Each asset class was divided into three groups: the total universe; the funds with the best quartile downside capture ratios in the three years before the rolling period observations were taken; and funds that ranked in the top quartile of all three traits: lowest quartile expenses, highest quartile manager ownership plus lowest quartile downside capture.
Then the research team looked at rolling 10-year time periods, but with a twist: they assumed that each category was invested in a retirement portfolio with an initial 4% withdrawal rate, increasing by 3% for inflation each year thereafter.
Under this decumulation scenario, how many of the funds outperformed their benchmark indices?
In all but one category, the universe of active managers produced, in aggregate, a dismally losing record: 24.79% of the U.S. large cap funds created a superior decumulation portfolio than the indices over rolling 10-year periods. Even fewer, 14.88%, of the moderate allocation funds outperformed their benchmark, and just 23.97% of the foreign large cap funds crossed the finish line ahead of their index. The outlier, with a 57.02% decumulation outperformance rate, was the world allocation funds. For the most part, it appears that retirees should not be throwing darts at the mutual fund board if they’re looking for excellent results.
But when the Capital Group researchers combined the three screening criteria, they found that all 52 of the top quartile manager ownership/lowest quartile expense/lowest quartile downside capture U.S. large-cap funds produced better portfolio results than if someone had invested in the costless S&P 500. 100% of the 23 moderate allocation funds that passed the three screens outperformed their benchmarks, and the same was true of all seven funds in the world allocation category. In the foreign large cap sector 69.42% of the 47 funds would have produced higher portfolio values than the benchmark.
Once again, standard deviations were lower and Sharpe ratios were higher for the funds with the three selection characteristics.
What does active share versus tell us?
Passive proponents might suggest that researchers at active management fund shops are not the most impartial research cohort. So let’s turn our attention to one truly academic study that has gotten a lot of attention, published in the July/August 2013 issue of the Financial Analysts Journal; It fits firmly in the second category of research, and suggests that finding outperforming active managers may be simply a matter of identifying whether their portfolios are truly active.
The author, Antti Petajisto, who at the time of the research was a professor at the NYU Stern School of Business, and now (ironically) is a vice president at leading ETF provider Blackrock, found that most mutual funds are actually closet indexers; meaning that a large percentage of their holdings (more than a third of the aggregate) track the index benchmark that investors are paying them to beat. Moreover, Petajisto found that the average level of active management actually goes down during periods of high volatility.

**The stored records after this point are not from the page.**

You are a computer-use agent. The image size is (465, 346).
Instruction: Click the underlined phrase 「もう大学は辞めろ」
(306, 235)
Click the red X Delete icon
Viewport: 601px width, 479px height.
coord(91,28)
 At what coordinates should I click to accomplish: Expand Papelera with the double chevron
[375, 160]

Overall, the initial part of the study offered an explanation for what the SPIVA Scorecard consistently tells us: that, on average, actively-managed funds have underperformed the benchmarks by approximately the amount of their fees.
But then Petajisto focused his attention on the most active stock pickers, the farthest from the closet indexers – and found something that advisors on either side of the active/passive debate will find interesting. These “high active share” funds, in aggregate, beat their benchmarks by 1.26% a year after fees and expenses.
To reach this conclusion, Petajisto assigned an active share percentage to 2,740 funds over the 1980-2009 time period, and divided this universe into different categories according to strategy. The categories included “stock pickers” (T. Rowe Price Mid-Cap Value’s 93% active share is the example cited); “factor bets” (the report cites LongLeaf Partners Small Cap’s 99% active share as an example); funds with “concentrated holdings;” “moderately-active” funds that have active share in the 80% range; and “closet index” funds whose active share was calculated to be somewhere below 60% of the portfolio. One of the most interesting pieces of data in the report, regardless of where you stand on the active/passive debate, is the conclusion that 180 of the 1,124 funds are closet indexers, and those funds, taken together, hold a near-majority of the aggregate assets. As funds get larger, they tend to hold more index-like positions, and asset-weighted performance in the active world leans hard toward index returns minus the fees.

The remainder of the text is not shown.